*Goal of the exercise*
Can you copy the records word for word, from the line containing "protects (278, 353)" through the line containing "format is located at coordinates (191, 475).", both of those lines included, and nothing else?

*Material shown*
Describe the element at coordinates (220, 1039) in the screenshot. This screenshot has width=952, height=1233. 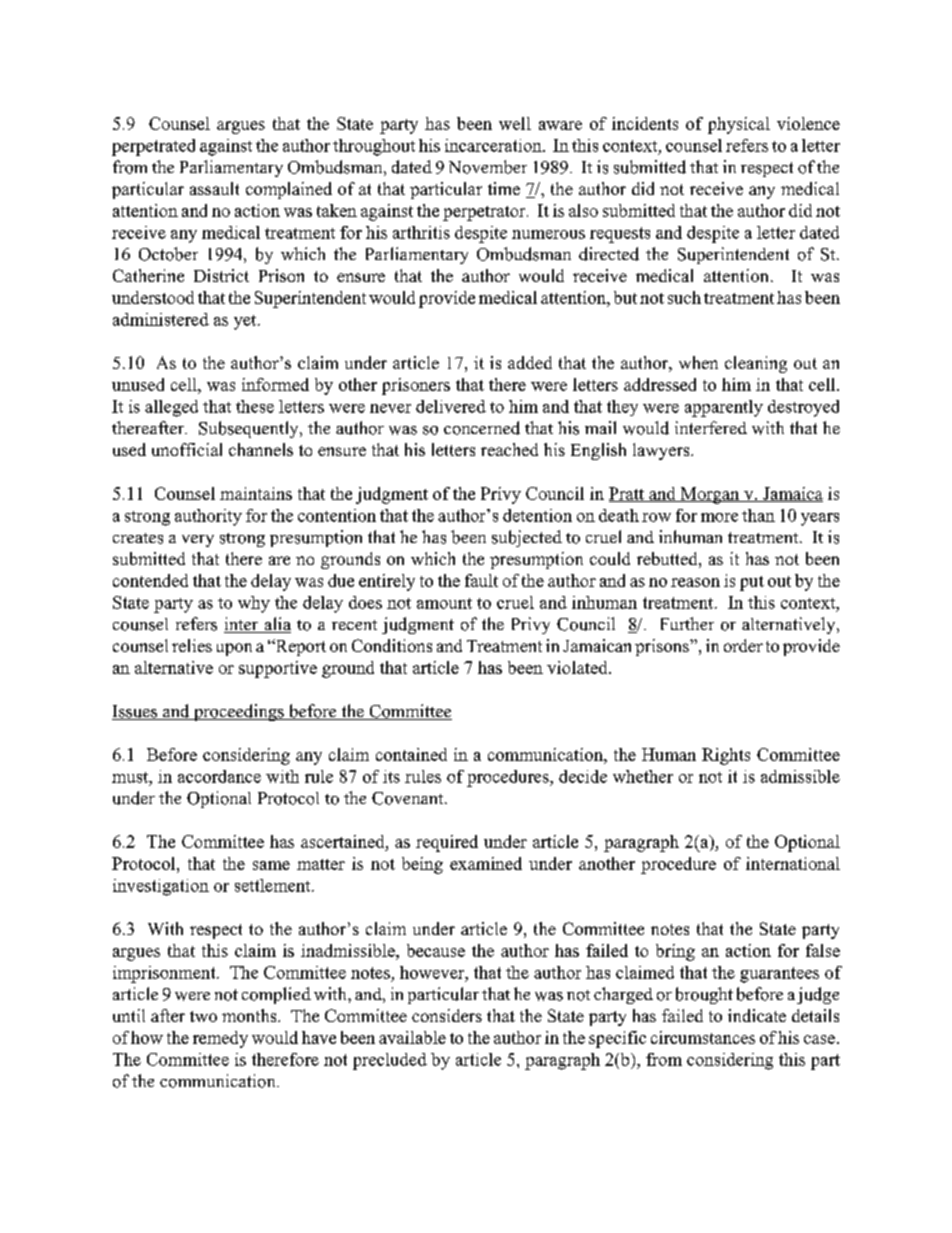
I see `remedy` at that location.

...

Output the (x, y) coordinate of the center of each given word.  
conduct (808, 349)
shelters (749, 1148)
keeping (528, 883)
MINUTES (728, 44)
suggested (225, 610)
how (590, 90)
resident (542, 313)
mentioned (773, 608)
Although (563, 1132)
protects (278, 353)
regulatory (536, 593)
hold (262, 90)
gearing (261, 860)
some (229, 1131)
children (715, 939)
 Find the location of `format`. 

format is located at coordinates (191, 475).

--

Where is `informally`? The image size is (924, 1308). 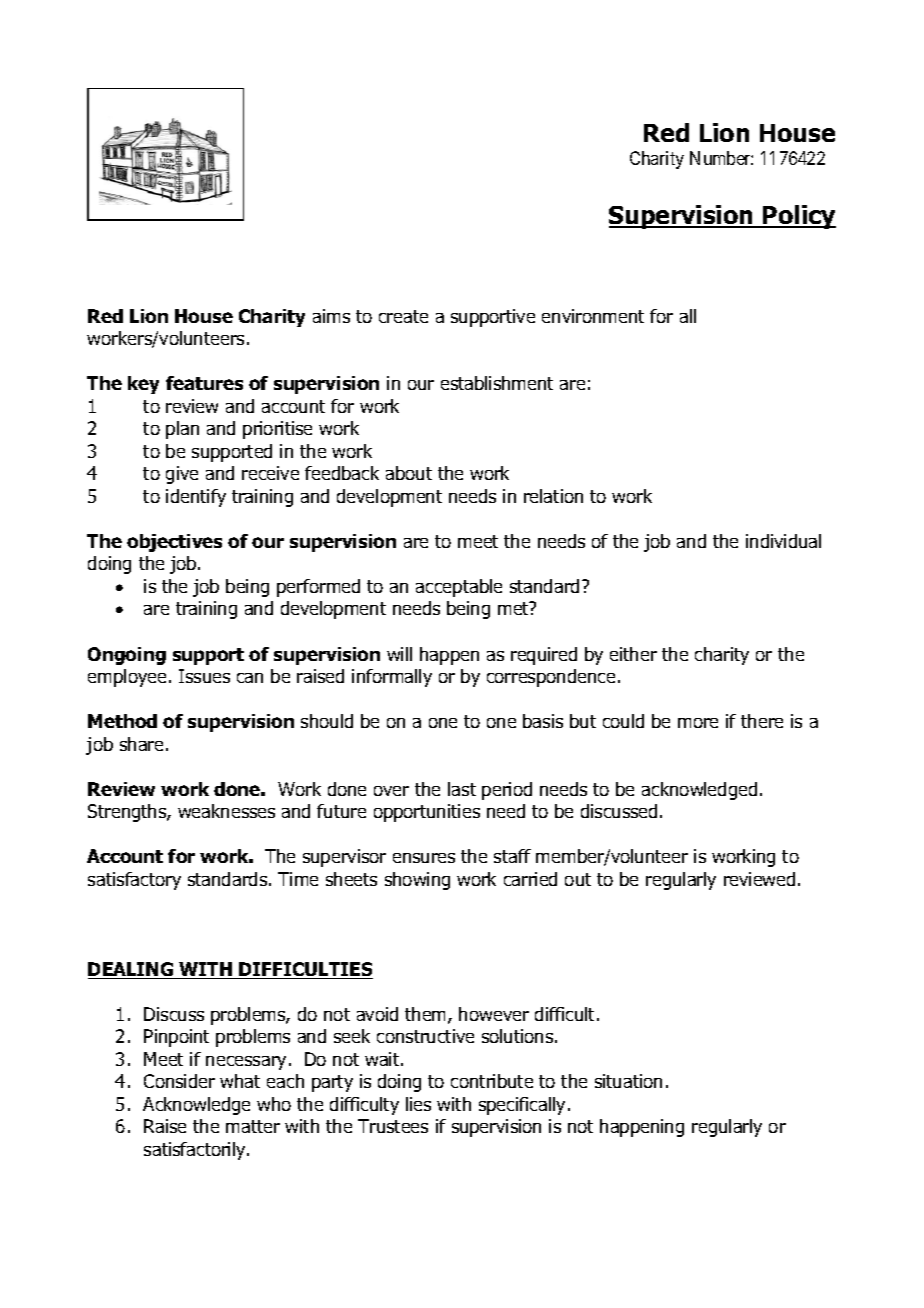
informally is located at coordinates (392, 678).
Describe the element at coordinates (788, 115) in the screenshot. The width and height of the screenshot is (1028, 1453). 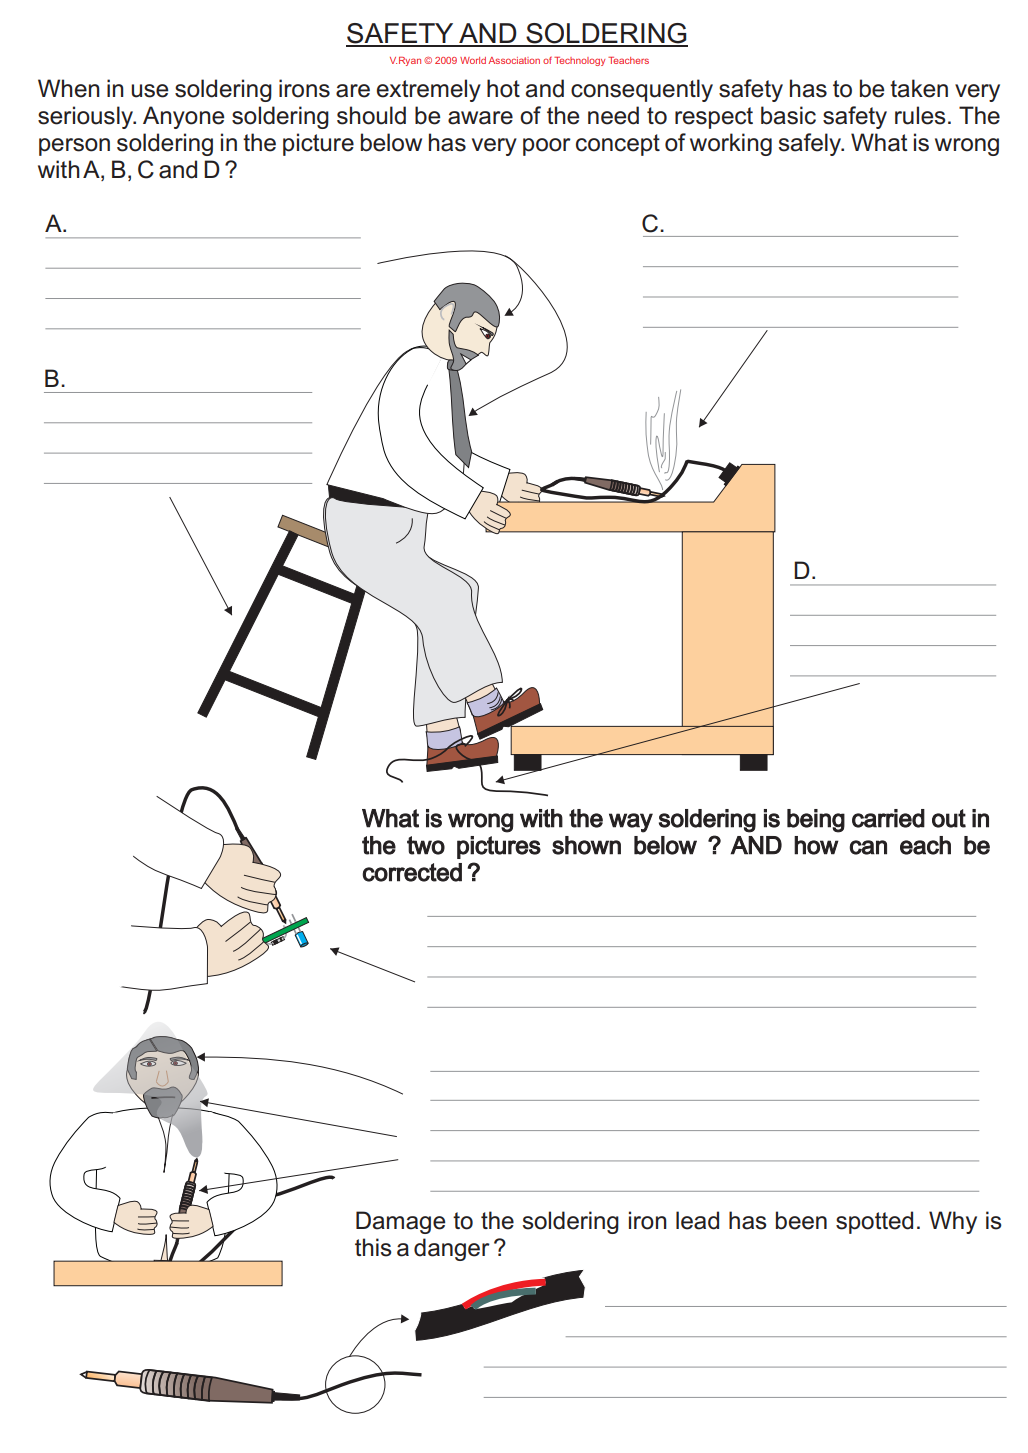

*Result of this task*
protects (278, 353)
regulatory (536, 593)
hold (262, 90)
gearing (261, 860)
some (229, 1131)
children (715, 939)
 Find the location of `format`. 

format is located at coordinates (191, 475).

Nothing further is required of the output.